The lines to return are those from the line holding "Task: Click the Total lab busts in 2006 box" through the last line of the entries below, both included, written exactly and without pictures.
:: ENTRIES SHOWN
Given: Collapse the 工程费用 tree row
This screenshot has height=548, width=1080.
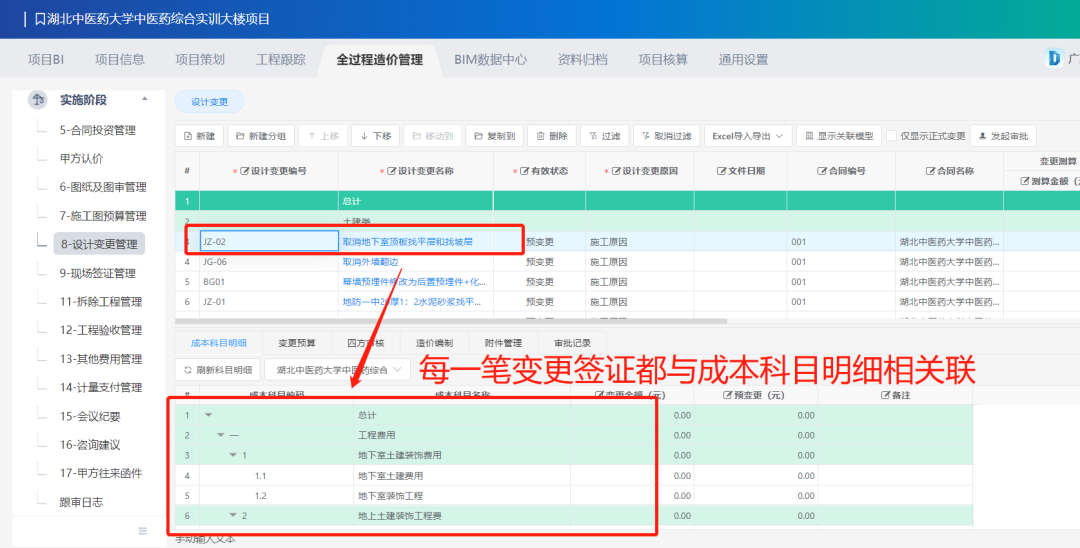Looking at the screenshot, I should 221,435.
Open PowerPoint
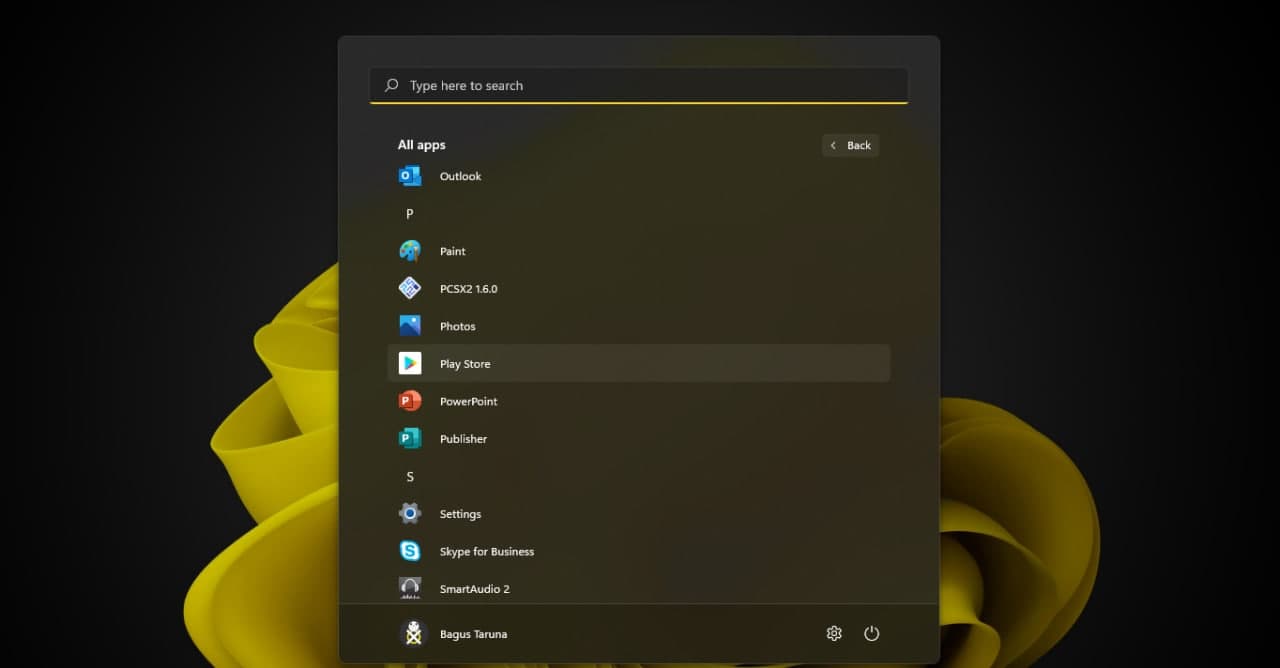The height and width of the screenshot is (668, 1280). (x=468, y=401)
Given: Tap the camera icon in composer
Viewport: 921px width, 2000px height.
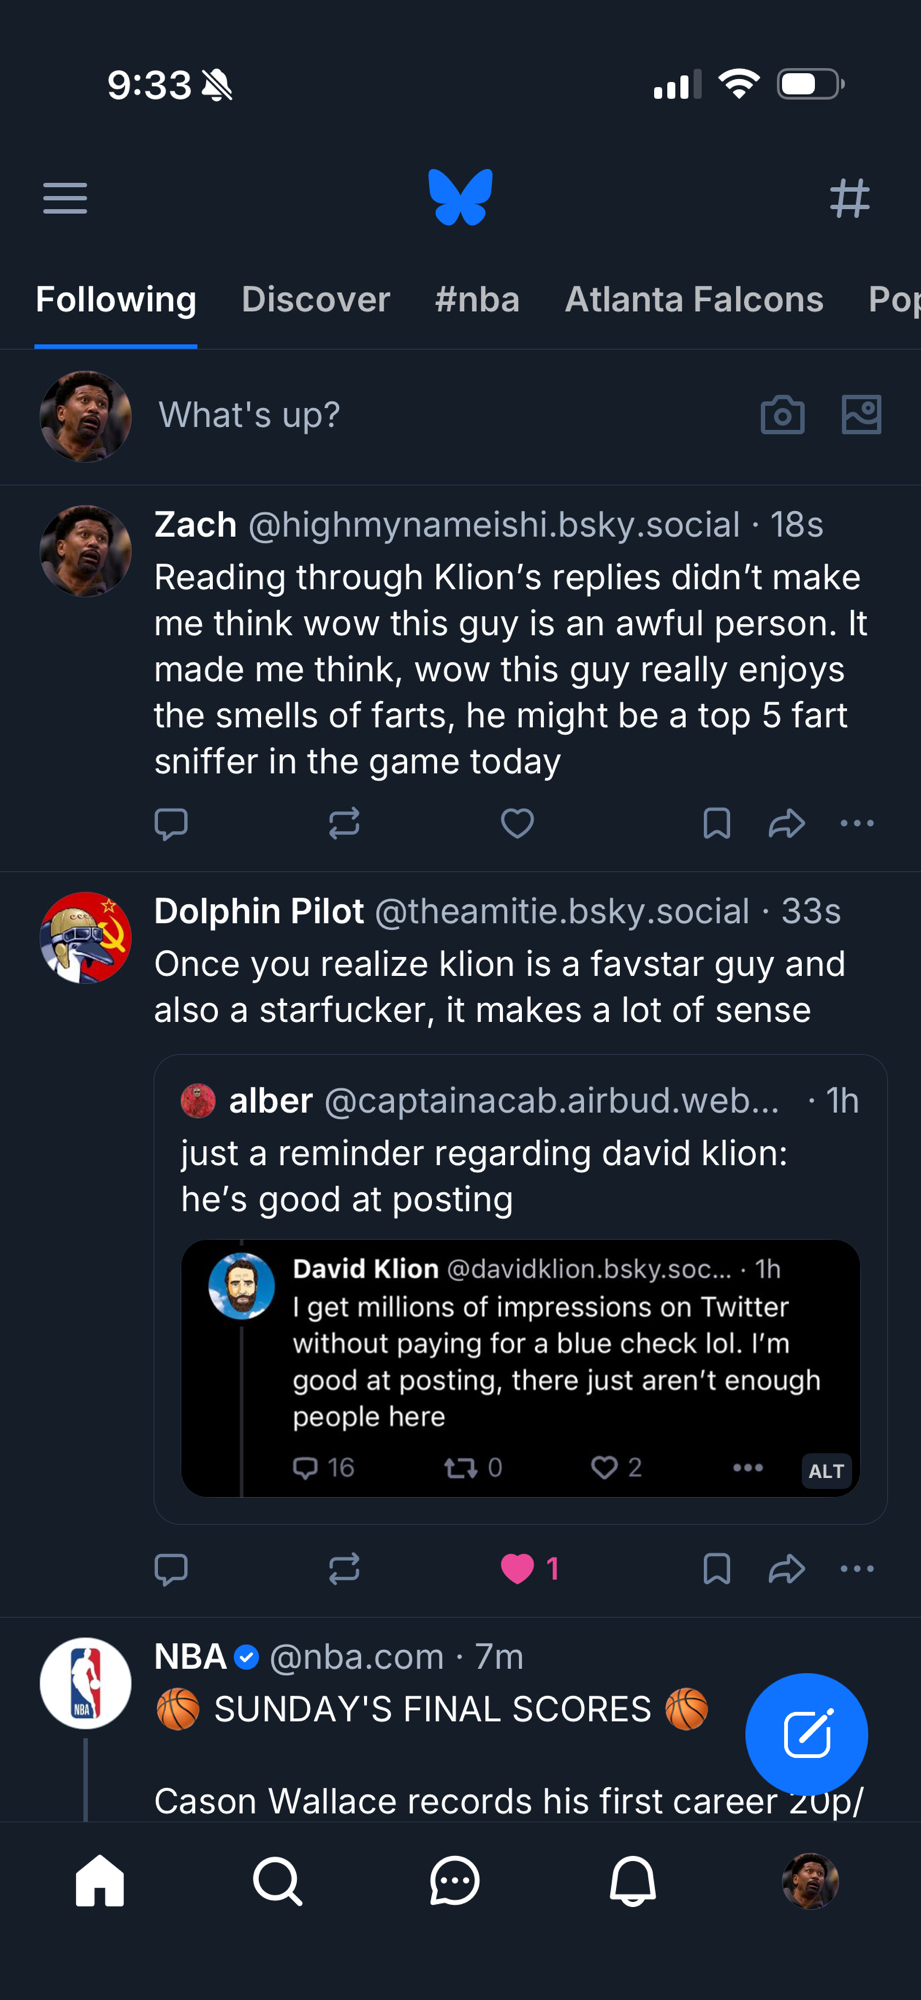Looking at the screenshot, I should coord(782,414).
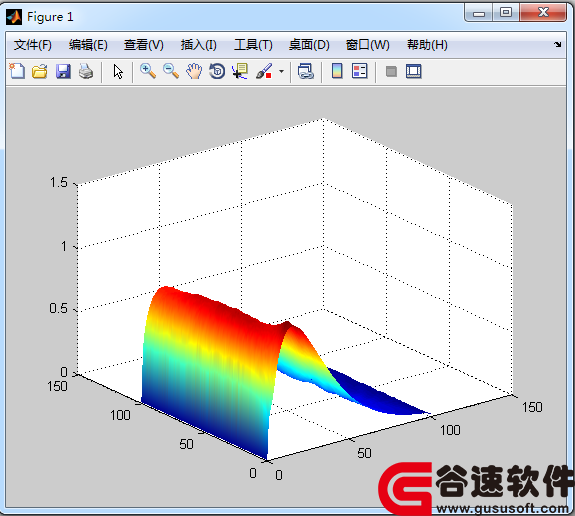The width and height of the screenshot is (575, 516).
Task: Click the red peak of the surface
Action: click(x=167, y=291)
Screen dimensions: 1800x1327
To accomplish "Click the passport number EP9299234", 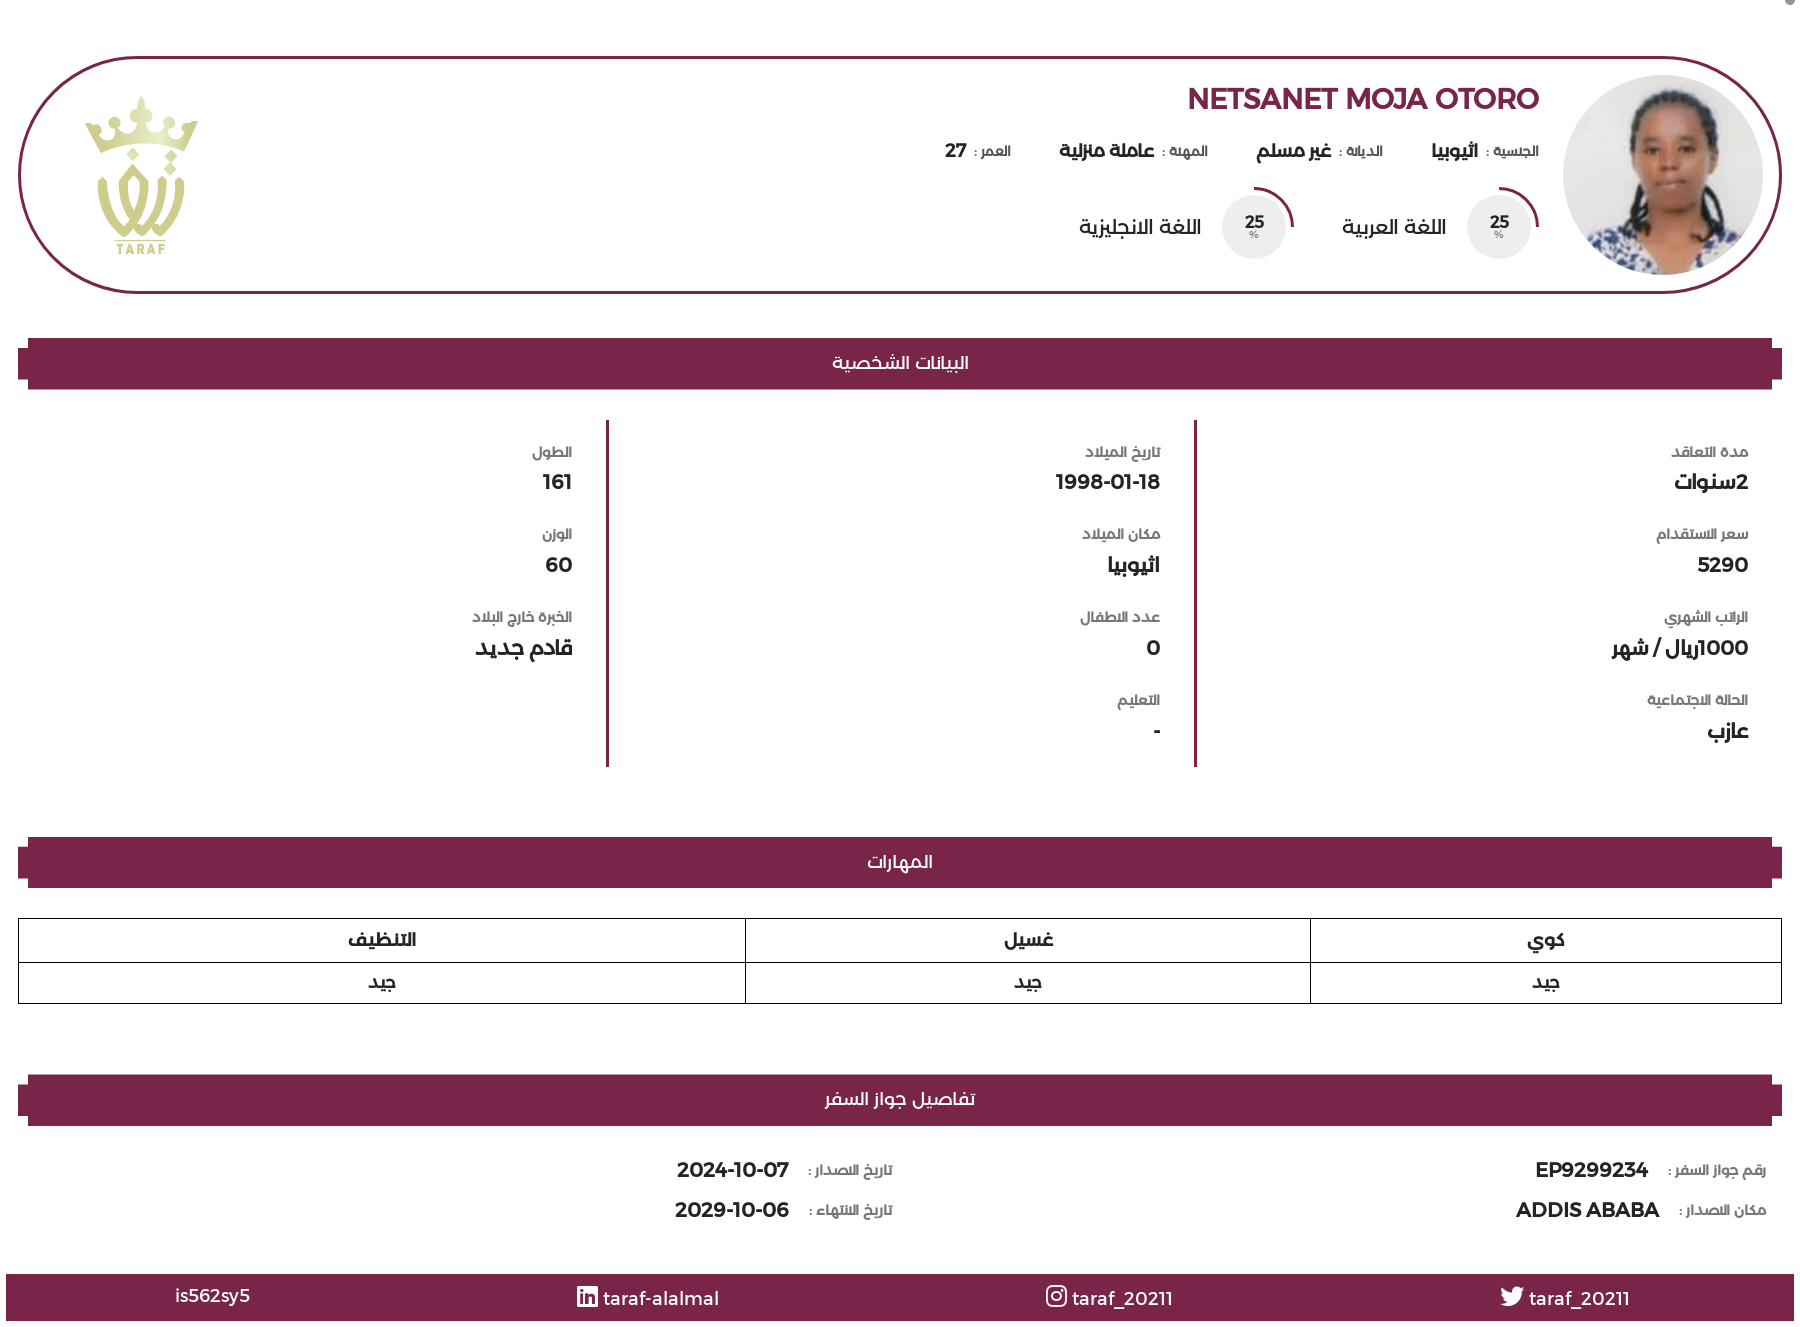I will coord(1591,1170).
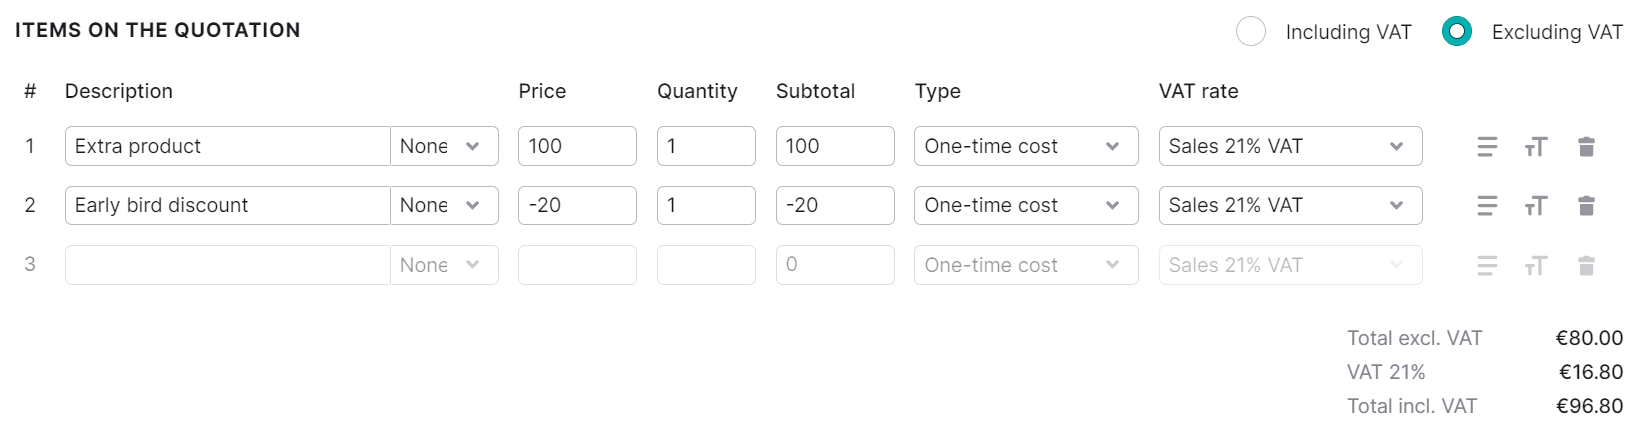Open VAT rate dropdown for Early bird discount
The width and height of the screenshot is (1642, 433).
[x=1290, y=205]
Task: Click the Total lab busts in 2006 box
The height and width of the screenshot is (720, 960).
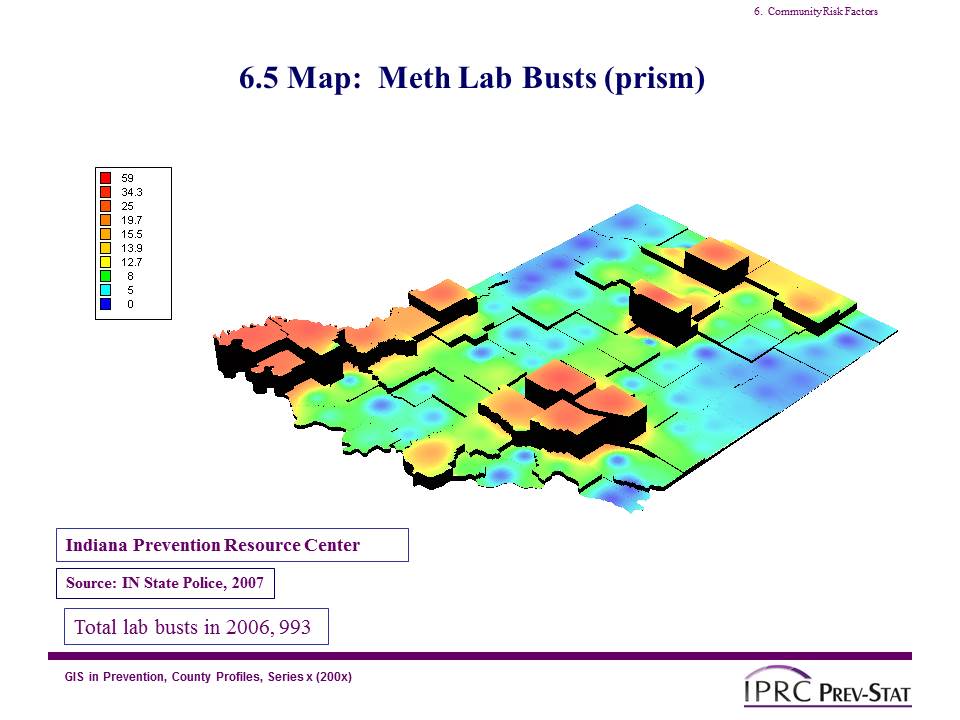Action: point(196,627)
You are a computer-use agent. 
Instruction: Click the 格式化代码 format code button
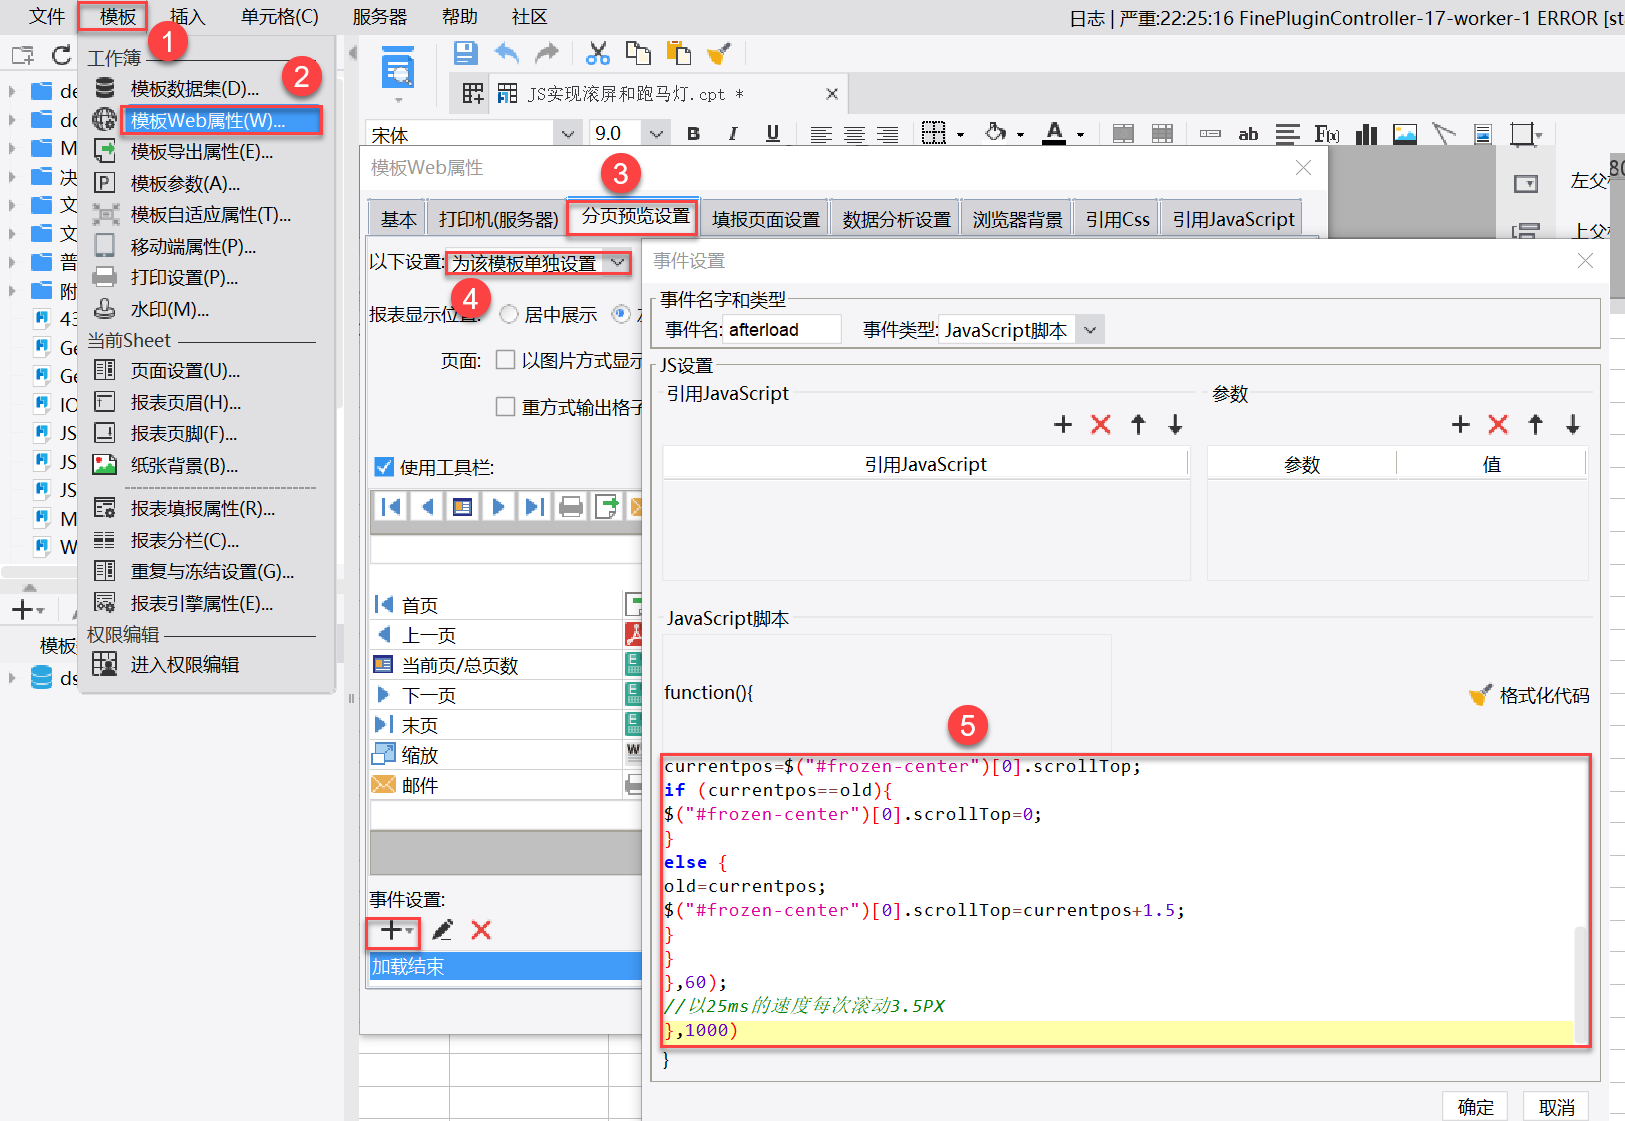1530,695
::::
### EXERCISE ANSWER:
Task: Click the Total lab busts in 2006 box
The height and width of the screenshot is (720, 960).
Action: point(196,627)
You are a computer-use agent. 
Instruction: Click the 格式化代码 format code button
1530,695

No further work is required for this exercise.